▶ [WHAT IS BEING ASKED]: The required output holds only the lines from the one containing "Click the middle laughing-crying emoji" through the end of the material below, copied exactly, please, with no pictures.

▶ [TASK INPUTS]:
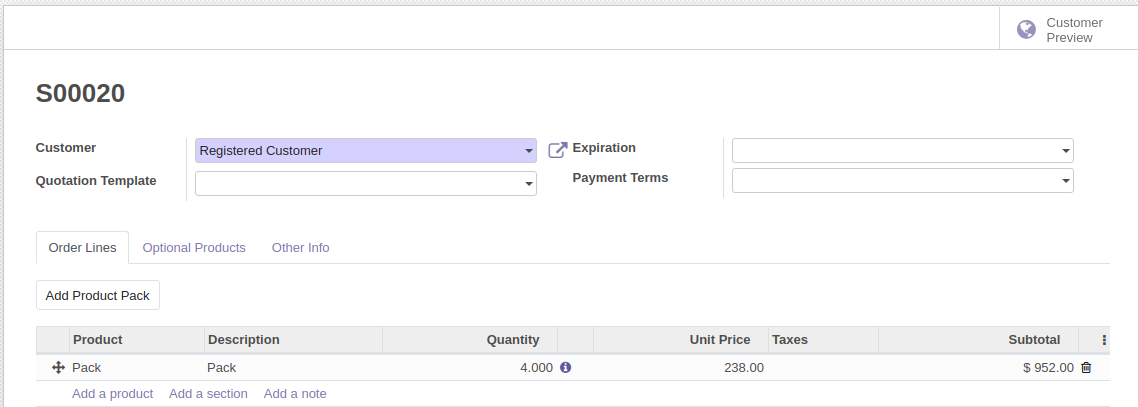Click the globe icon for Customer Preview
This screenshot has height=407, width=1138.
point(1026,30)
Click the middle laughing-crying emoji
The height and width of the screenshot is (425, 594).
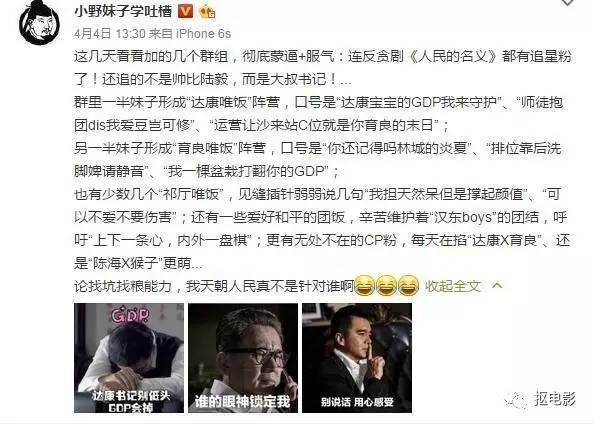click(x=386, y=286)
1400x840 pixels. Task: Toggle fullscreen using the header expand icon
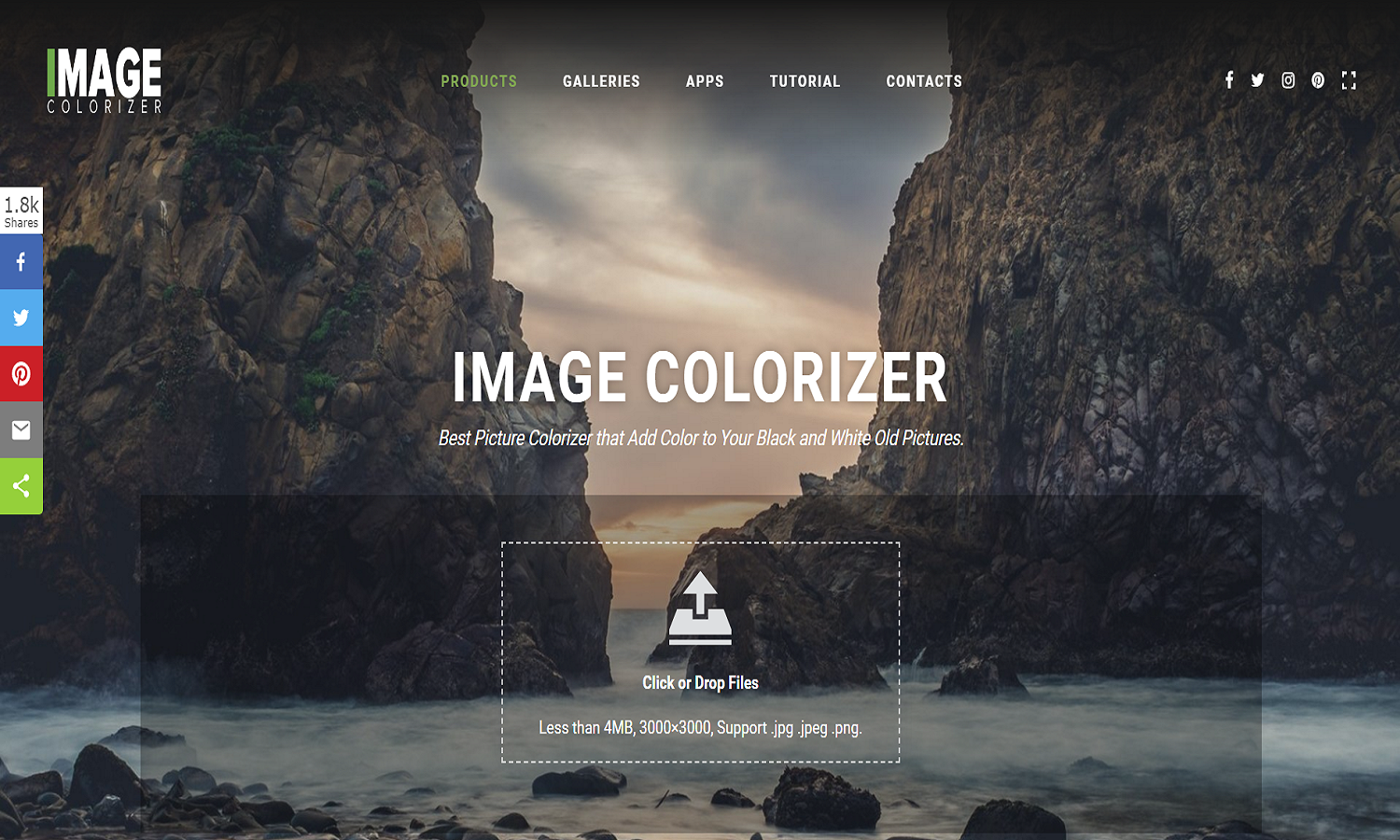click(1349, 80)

▶ [FINAL ANSWER]:
Click the middle laughing-crying emoji
The height and width of the screenshot is (425, 594).
click(x=386, y=286)
1400x840 pixels. Task: Toggle fullscreen using the header expand icon
click(1349, 80)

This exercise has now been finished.